EXERCISE TASKS
A) In the news release about the Philadelphia nuclear security forum, list the levels of government whose officials took part in Thursday's table-top exercise.
B) Pick up the news release about the Philadelphia nuclear security forum after its last sentence and write what comes next.

EXCERPTED PASSAGE
___
*To download video of NNSA Administrator Thomas D'Agostino's remarks, click here  (20 MB).
PHILADELPHIA – The National Nuclear Security Administration (NNSA) recognized the University of Pennsylvania and the city of Philadelphia for their national security leadership during a nuclear security forum today. On Thursday, NNSA and the Federal Bureau of Investigation hosted a table-top exercise with federal, state and local officials at the University of Pennsylvania to exercise security alarm response and crisis/consequence management skills in response to a terrorist event.
"The University of Pennsylvania and its affiliated institutions are world leaders in education, research and medicine and we are pleased to be recognizing them today as a world leader in national security," said NNSA Administrator Thomas D'Agostino. "NNSA's cooperation with the university and city of Philadelphia is an example for hundreds of other sites and communities across the U.S. and the world that users of radiological materials can successfully balance the need for security without adversely impacting the benefits of their use."
___
Stored data
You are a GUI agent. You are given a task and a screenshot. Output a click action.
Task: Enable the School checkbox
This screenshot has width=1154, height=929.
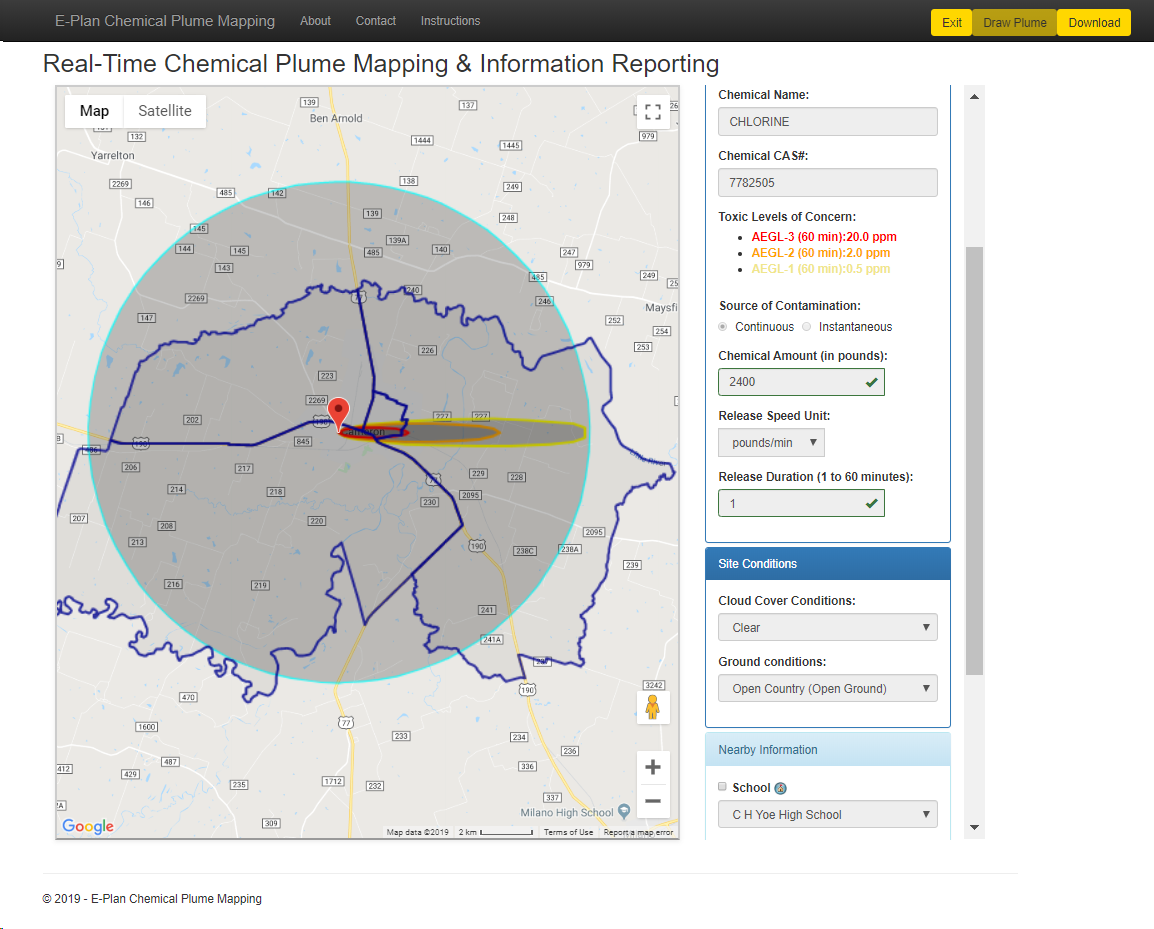click(x=723, y=787)
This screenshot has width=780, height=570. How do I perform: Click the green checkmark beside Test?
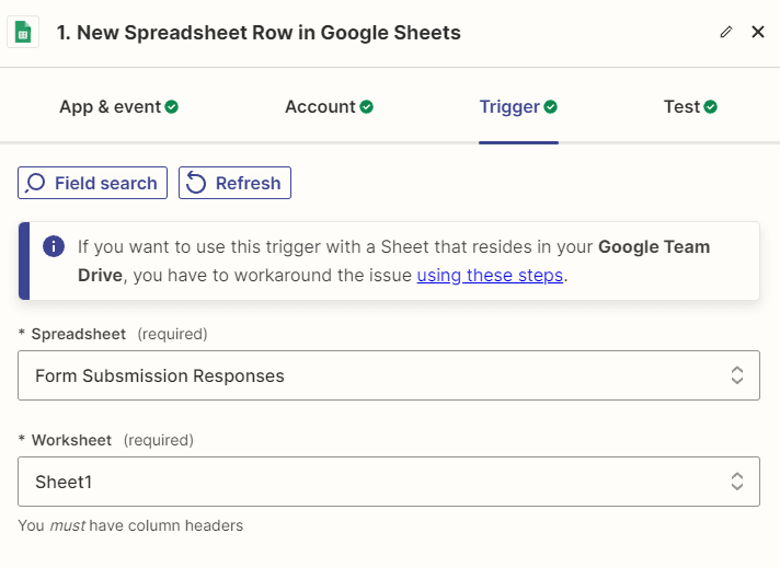click(x=711, y=106)
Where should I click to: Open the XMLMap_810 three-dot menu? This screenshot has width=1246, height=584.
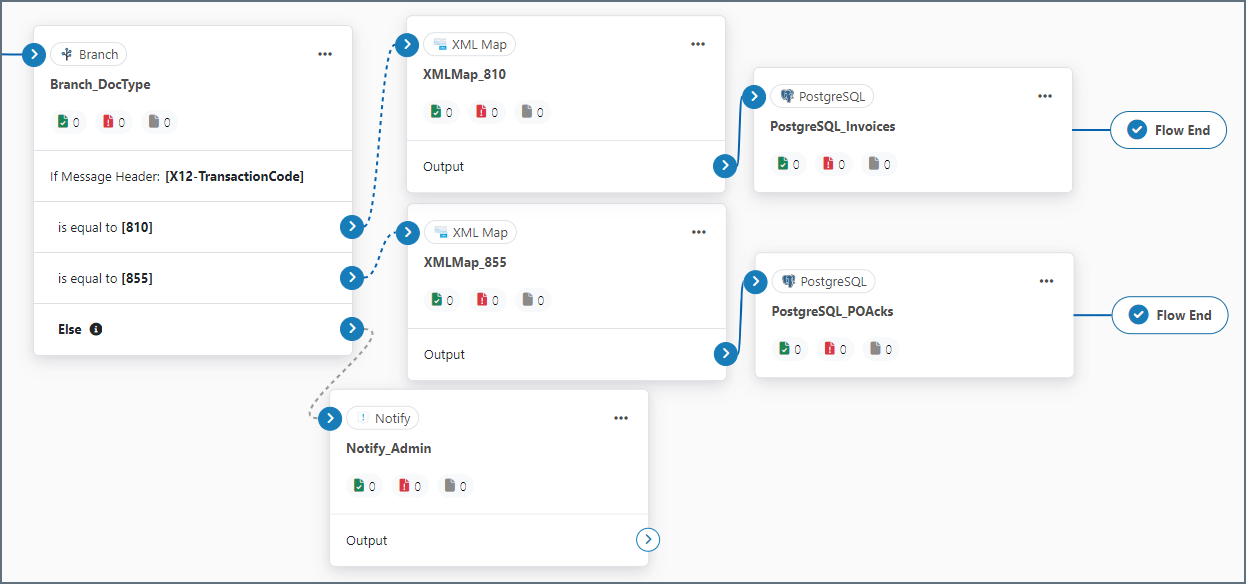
___
RESULTS FOR THE EXERCISE
A) Federal, state, local

B)
Yesterday's table-top exercise and similar events are held routinely at both NNSA and Department of Energy sites and are an important tool in evaluating security and emergency response. NNSA has expanded the exercises to include civilian sites like the University of Pennsylvania to engage city and state officials that would comprise the first responders in a national security event.
NNSA also recognized the University of Pennsylvania for completing all of the voluntary radiological security upgrades offered by NNSA's Global Threat Reduction Initiative and NNSA's federal partners. In partnership with the Nuclear Regulatory Commission (NRC) and the Department of Homeland Security, NNSA continues to install voluntary security upgrades at civilian sites in the United States to reduce the potential for theft or misuse of radiological materials that could be used in a dirty bomb. These voluntary upgrades are in addition to security enhancements required by the NRC and state governments since 2006.
"Penn is proud to be a national leader in medical care and ground-breaking research," said Craig Carnaroli, Penn executive vice president. "By partnering with the NNSA, we are securing our research labs in new ways while supporting our award-winning campus safety programs."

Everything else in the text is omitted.